• Problem requirements: Would it be possible to write out each entry below exactly, without the pictures?
[Source material Boundary: Start]
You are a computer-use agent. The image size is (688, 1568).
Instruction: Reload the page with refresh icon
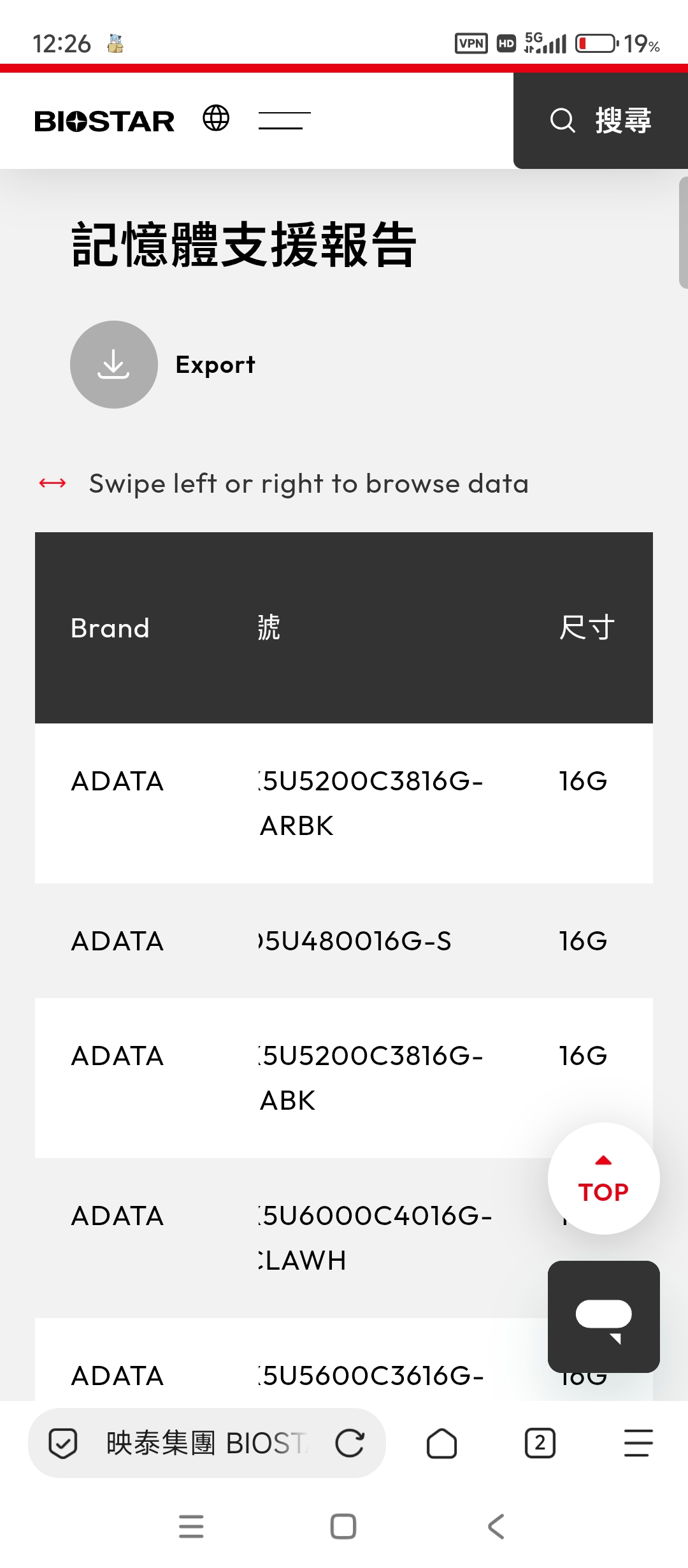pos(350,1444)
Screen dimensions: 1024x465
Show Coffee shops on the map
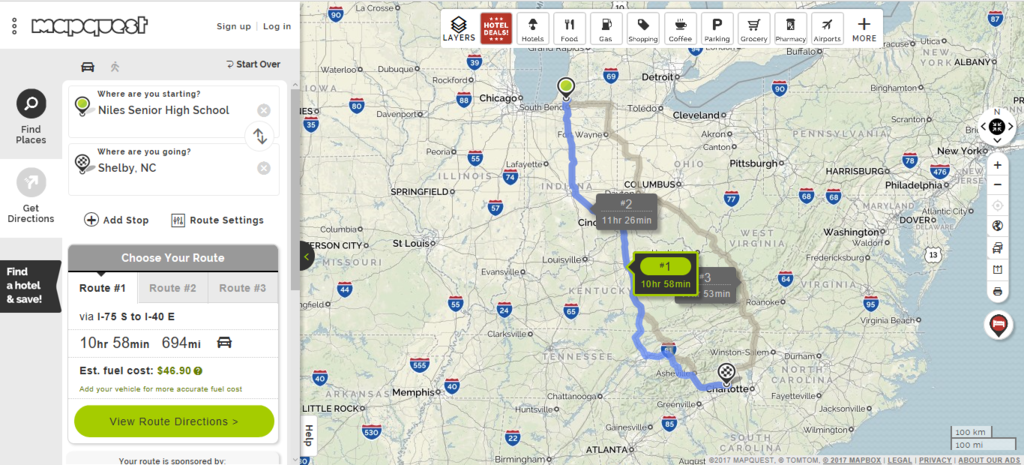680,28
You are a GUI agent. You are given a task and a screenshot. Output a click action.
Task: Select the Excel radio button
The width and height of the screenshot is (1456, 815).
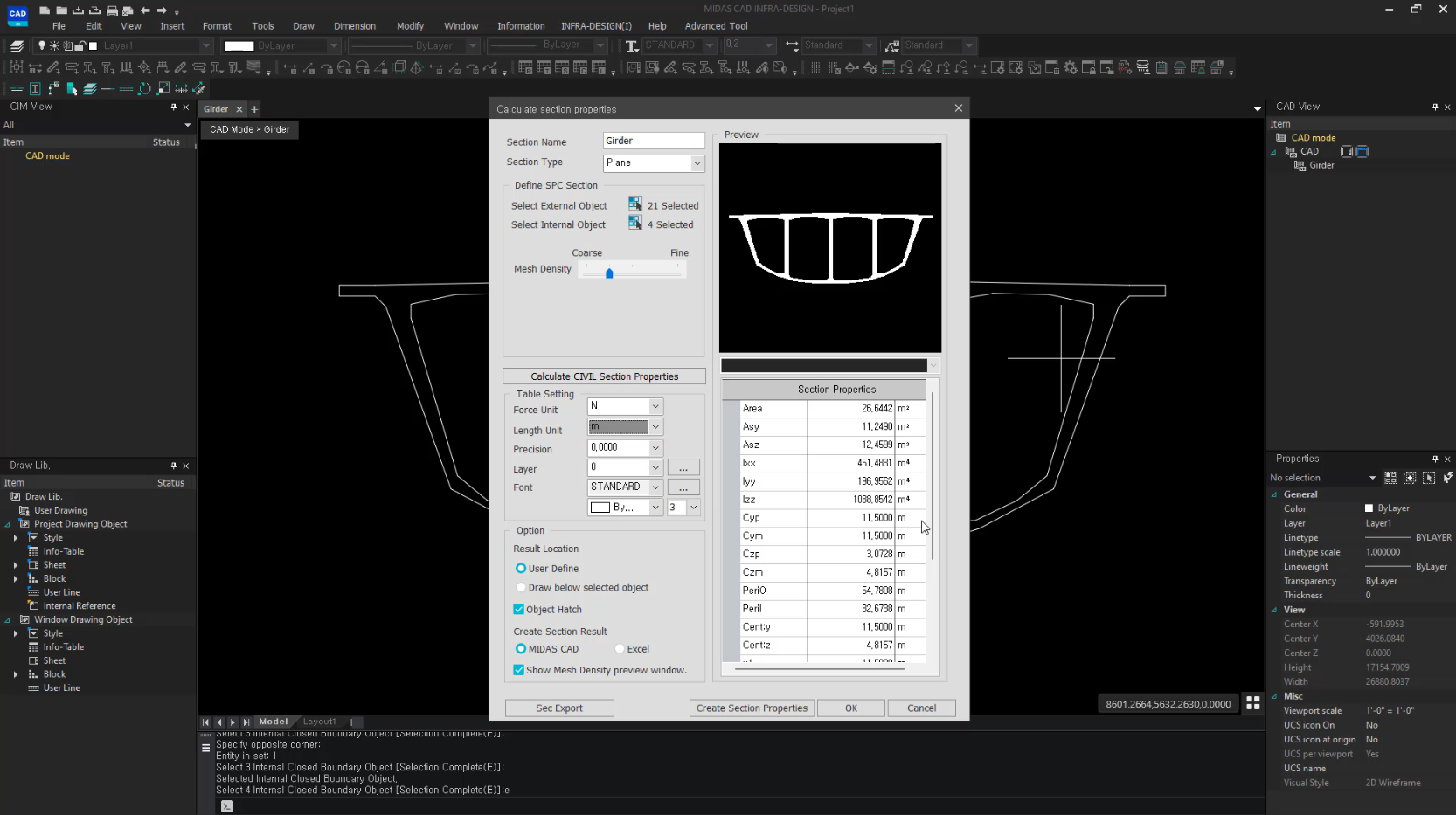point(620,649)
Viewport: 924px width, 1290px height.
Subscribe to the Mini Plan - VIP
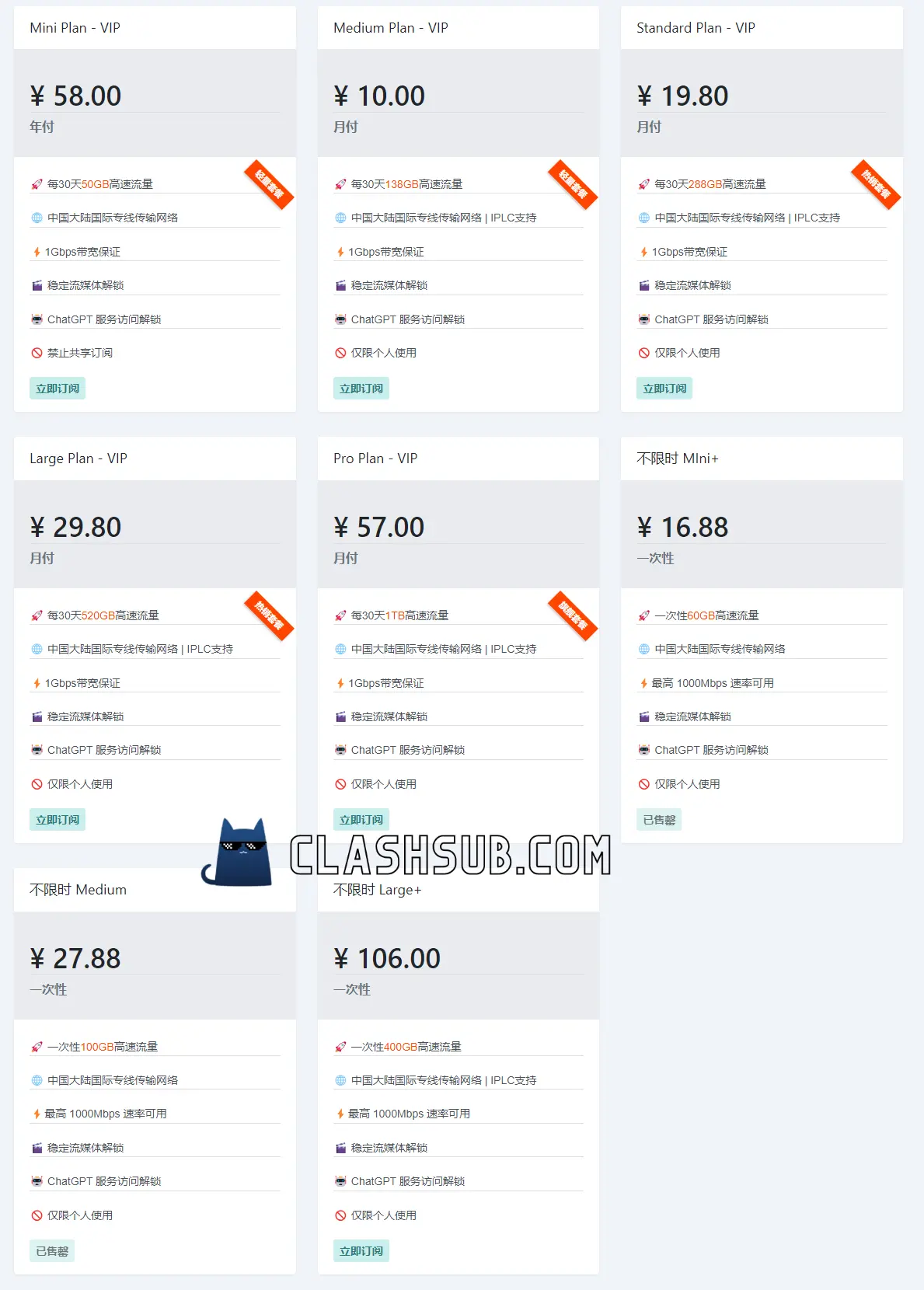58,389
[Source material Boundary: End]
• Response to the task:
You are a computer-use agent. The image size is (688, 1568).
Instruction: Reload the page with refresh icon
pos(350,1444)
Screen dimensions: 1024x465
Show Coffee shops on the map
680,28
You are a GUI agent. You are given a task and a screenshot. Output a click action.
Task: Select the Excel radio button
The width and height of the screenshot is (1456, 815).
point(620,649)
Viewport: 924px width, 1290px height.
Subscribe to the Mini Plan - VIP
58,389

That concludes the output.